Networking: n. The single most important activity/objective with which a young professional is concerned. It includes, but is not limited to anything from business soiree's at the Ritz, to country club tee times with potential clients, to 11:15 brunch, to sexing your chief rival's secretary- all of which should begin and end with a firm handshake.

v. the act of creating a contact base by ANY MEANS NECESSARY

example: Networking is the single most important objective for any young professional.

Finagle: v. Specifically, To swindle or cheat colleagues, clients, or opponents out of the final bagel at brunch using your incredible young professional wit. Or to swindle or cheat colleagues, clients, or opponents out of anything worthy of swindling or cheating for... (which is everything)

example: Scott the young professional finagled his way into subway worker Elliot's girlfriend's pants by complimenting Elliot on his taste in music and buying him and his mom scalped concert tickets to see Michael Bolton.

Soiree: n. (1) A function or event most often held for a particular purpose (expansion, contraction, outsourcing). (2) Where networking happens. (3) An event, most commonly held in a fancy hotel lobby or hotel restaurant patio bar terrace. This event is a soiree if at least one or all of the following are present: (a) Soft silver platter with several kinds of meats and cheeses arranged in a circular or double-helix formation. (The dip is spooned by "The Help"). Also, foreign pastries. (b) classical string music (most often live). (c) anywhere between 5 and 70 pea coats (more than 70 and you may be in a coat store, less than 5 and you're just at any random office party). (d) A bar that has a basic, but delicious selection of booze that covers each unique young professional taste. (i.e. beer --> one light, one amber/bock/lager, one dark. wine--> one red, one white, one blush, one port. liquor--> vodka (belvidere), rum (meyers dark and capt. morgan), scotch (cutty sark)).

example: I really enjoyed the spanokopita that the sweet hotel manager served me at the Duquesne Club's soiree.

Demopublican: n. A young professional who classifies himself politically by the two names of the two scarcely blended political parties of the United States. The Democrats or (Donkeys) and the Republicans (Elephants). This is done with an admirable degree of humility even in the face of impending political confrontation around every corner (and a future run for local office in store, Mayor of Pittsburgh here I come). However, in the long run, it is extremely beneficial NOT to present any platform, step on any toes, or label oneself too early as a young professional.

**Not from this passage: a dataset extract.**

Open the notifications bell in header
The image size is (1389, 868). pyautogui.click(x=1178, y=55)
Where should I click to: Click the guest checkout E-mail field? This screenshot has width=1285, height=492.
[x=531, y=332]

example: Overly political college junior at some state school: "Hey yo, young professional guy, how would you umm, describe yourself politically? I'm a Republican! Fuck them Iraqiites!"
Young professional: "Joe, I'm a Demopublican and I may or may not support the war in Iraq for all of the reasons I stated earlier when I said that freedom, liberty, and happiness are qualities that every man, woman and child in the world should experience and the only way to do so may or may not be to install a democracy in an otherwise undemocratic nation whose strong and powerful and admirable dictatorship once ruled for years.

see also: n. Republocrat

Compliment: n. (1) Something given to a young professional for nothing other than the simple fact that he deserves it for being. (2) A pleasant statement made by a person to a young professional. This statement is made to get in good graces with the young professional because they make the strongest allies (also the strongest enemies).

v. When a young professional tells another "person" a well-crafted lie muddled with superfluous language to the point of actually sounding like a friendly gesture or remark even without any truth behind it. synonyms: lying, joking, not telling the truth.

example: The young professional complimented the subway worker on his dapper visor.


And now you know. Stay special.

1 comment:

Unknown said...

You forgot to mention supporting the troops.